女子レスリング世界選手権4度優勝の山本聖子(28)が、現役復帰することが6日、分かった。7日に都内で会見し、発表する。早ければ今春にも公式戦復帰し、昨夏の北京五輪で2大会連続金メダルに輝いた吉田沙保里(26)と同じ、55キロ級で12年ロンドン五輪を目指すとみられる。

 山本は72年ミュンヘン五輪代表の父郁栄氏の指導の下、姉の元世界女王美憂、兄の格闘家・山本“KID”徳郁の後を追い、5歳からレスリングを始めた。だが女子レスリングが五輪種目に採用された04年アテネ五輪は、吉田に敗れて代表権を逃した。
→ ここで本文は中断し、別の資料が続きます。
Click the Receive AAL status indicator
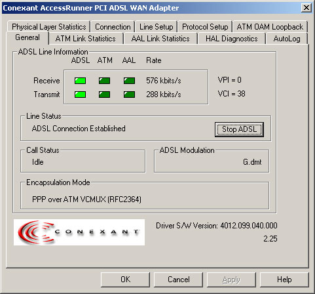 [x=129, y=81]

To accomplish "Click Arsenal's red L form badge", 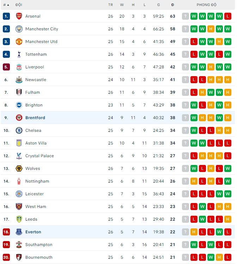I will pos(228,16).
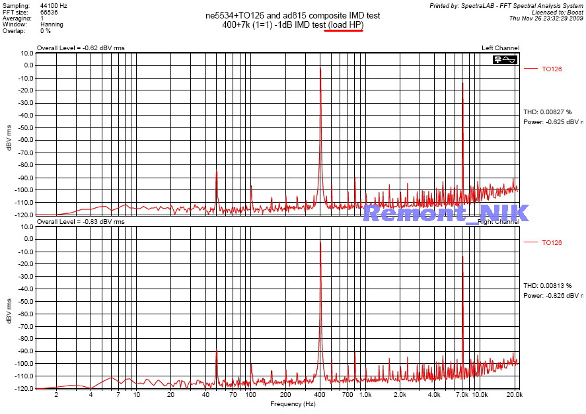Select TO126 legend label in right channel
This screenshot has width=586, height=414.
pyautogui.click(x=552, y=243)
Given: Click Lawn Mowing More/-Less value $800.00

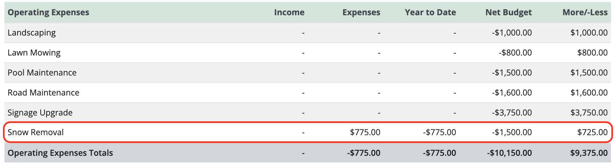Looking at the screenshot, I should point(593,53).
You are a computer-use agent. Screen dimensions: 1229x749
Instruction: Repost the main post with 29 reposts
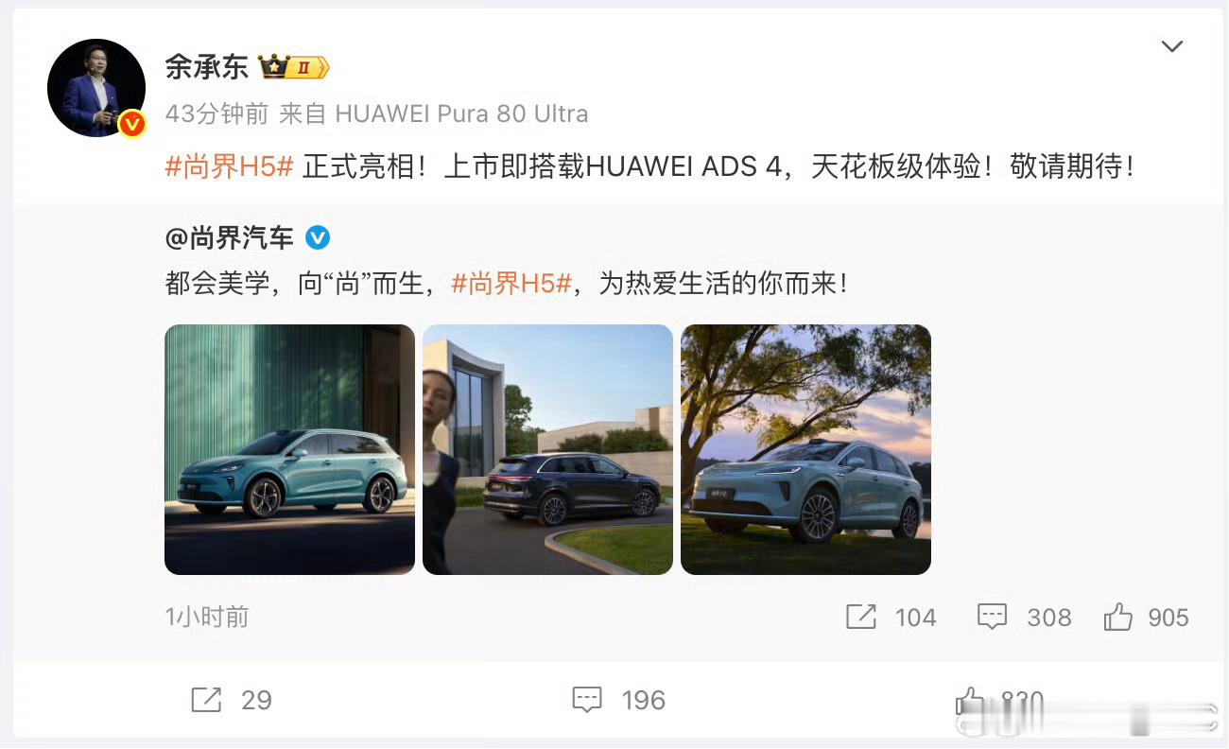point(206,700)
その後、北京五輪を目指したが、06年6月の全日本選抜選手権59キロ級プレーオフで、正田絢子に敗れて世界選手権代表を逃し、引退を決意。同年7月末に所属していたジャパンビバレッジを退社した。

 同時期にハンドボール日本代表の永島英明と結婚し、現在は1児の母。2年半のブランクで体形はふっくらとしたが、日本女子代表の栄監督は「55キロ級には思い入れもあるでしょうし、当面は(非五輪階級の)59キロ級で試合に出て体を戻していくのでは」と話した。
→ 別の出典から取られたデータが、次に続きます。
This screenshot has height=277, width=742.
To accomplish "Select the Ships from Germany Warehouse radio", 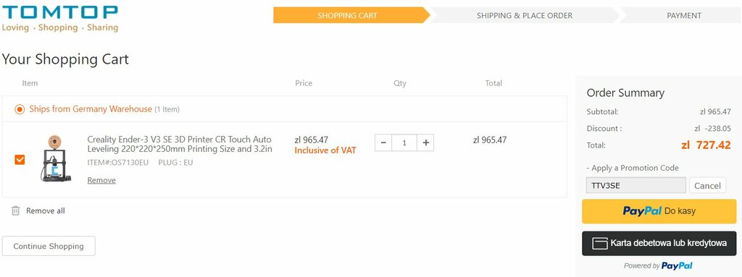I will (x=20, y=110).
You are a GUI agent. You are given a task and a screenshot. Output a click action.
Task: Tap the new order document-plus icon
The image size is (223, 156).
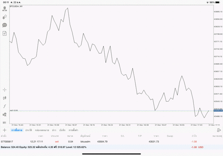click(x=5, y=33)
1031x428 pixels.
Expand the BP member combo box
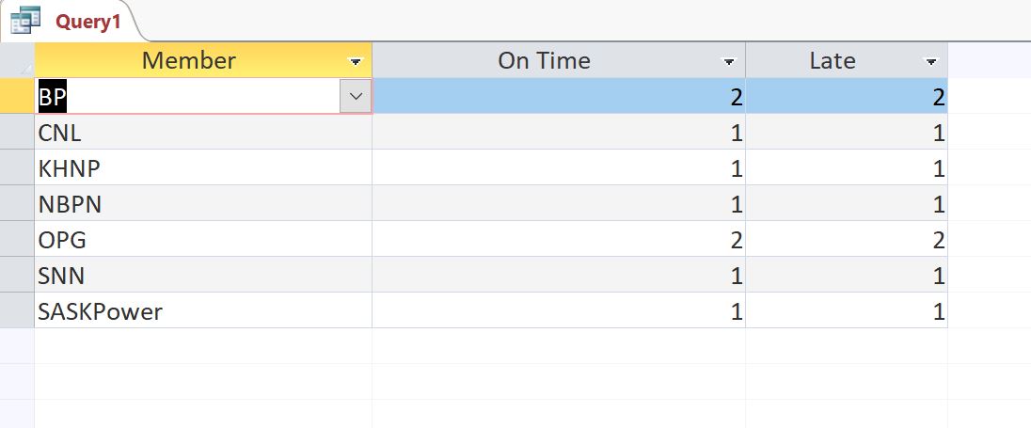[356, 96]
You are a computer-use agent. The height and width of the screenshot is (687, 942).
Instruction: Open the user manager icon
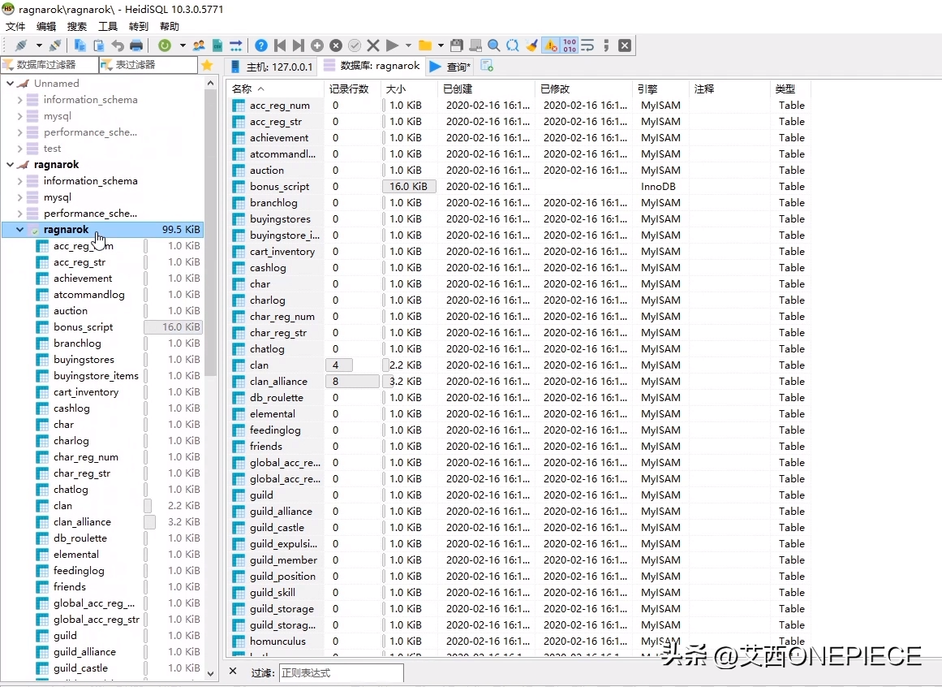pos(199,45)
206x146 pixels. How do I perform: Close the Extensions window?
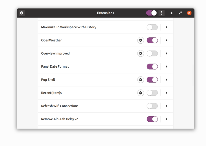(x=189, y=13)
 山本は国内で吉田を最後に破り、通算4勝5敗と渡り合った。再び吉田のライバルとなることが予想されるが、同監督は「非常にいいこと。気持ちと体力が戻れば、もう1度世界の頂点に立てる。55キロ級は世界を見渡しても吉田の独占状態。競い合ってお互いレベルアップしてほしい」と期待。拠点の中京女大への出げいこも歓迎していた。